Tales of Xillia gave fans plenty to love last August, and 2014 brings its exciting sequel. Tales of Xillia 2 takes place a year after the events of the first game so you can expect returning characters, but the protagonist you control,  Ludger Will Kresnik, is brand new. He’s not only a great cook, but he can also destroy alternate timelines. Namco Bandai also emphasized choice for this sequel. Time will tell its true impact on the plot, but I did play the import version and encountered plenty of small dialogue decisions. Xillia fans should also remember the high-tech world of Elympios, which is where you start Xillia 2. Getting more insight into the other world Jude and company uncovered at the end of first game is exciting in its own right. 

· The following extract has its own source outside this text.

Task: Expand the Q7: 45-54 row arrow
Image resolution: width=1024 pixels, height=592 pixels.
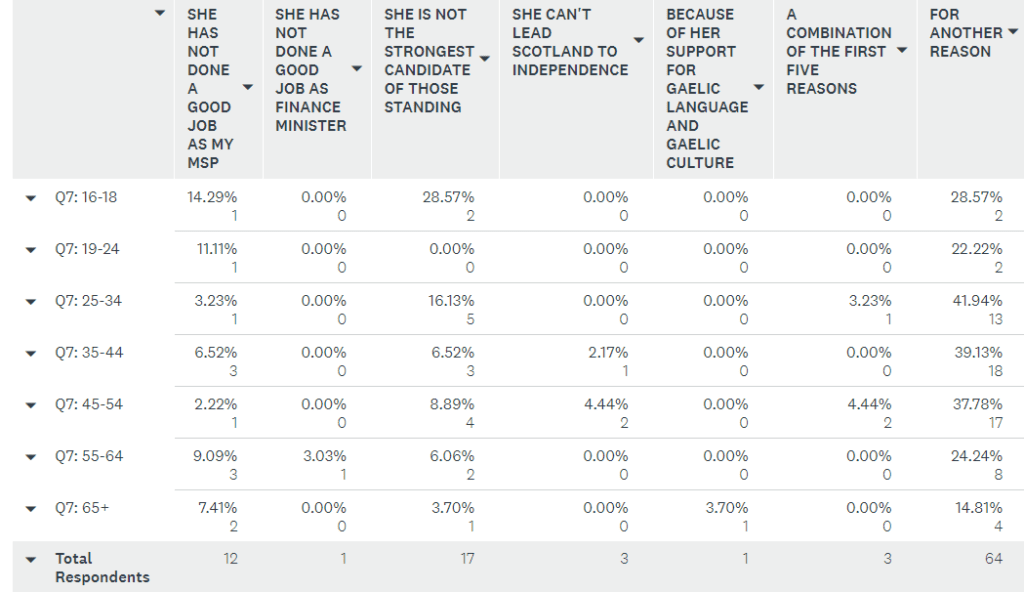Action: [31, 405]
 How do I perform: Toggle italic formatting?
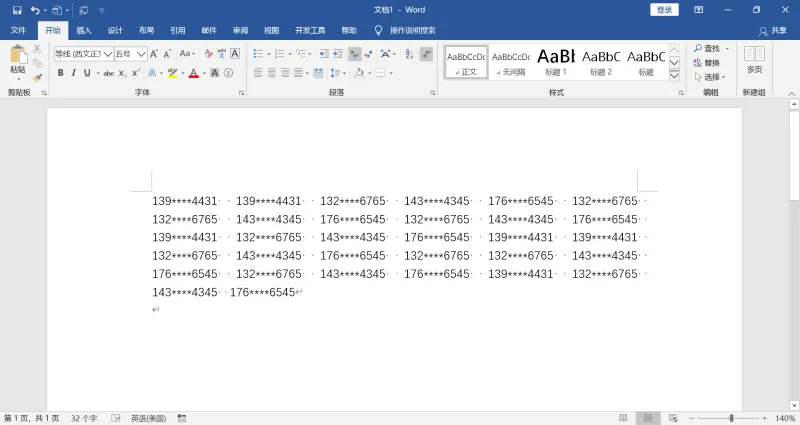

The Witcher 3: Wild Hunt (PlayStation 4, Xbox One, PC)

Release: 2014

Geralt, the definition of a morally gray character, is back again. This time, CD Projekt RED is going out all out for his finale. With a multi-region open world complete with living ecosystems and a mature story featuring difficult choices and consequences, Wild Hunt promises to give you more than just combat to think about. How do you choose between different evils? What will be uncovered in such a vast world where you need horses and boats to traverse it? We’ll find out how and what demons will come our way soon enough. One thing is certain though; the choices won’t be for the faint of heart.


X (Wii U)

Release: 2014

Monolith Soft developed one of the best RPGs of last generation, Xenoblade Chronicles, and now it’s set to top it with its new project: X. Nintendo and Monolith Soft still haven’t revealed much, except for teasing mech combat and a vast world to explore. The open world looks gorgeous, and anything connected to the Xeno family has my interest. So with Xeno director Tetsuya Takahashi and Xenogears character designer Kunihiko Tanaka on board, it’s hard not to feel like RPG fans are in good hands. This just may be the game we’ve been waiting for on the Wii U.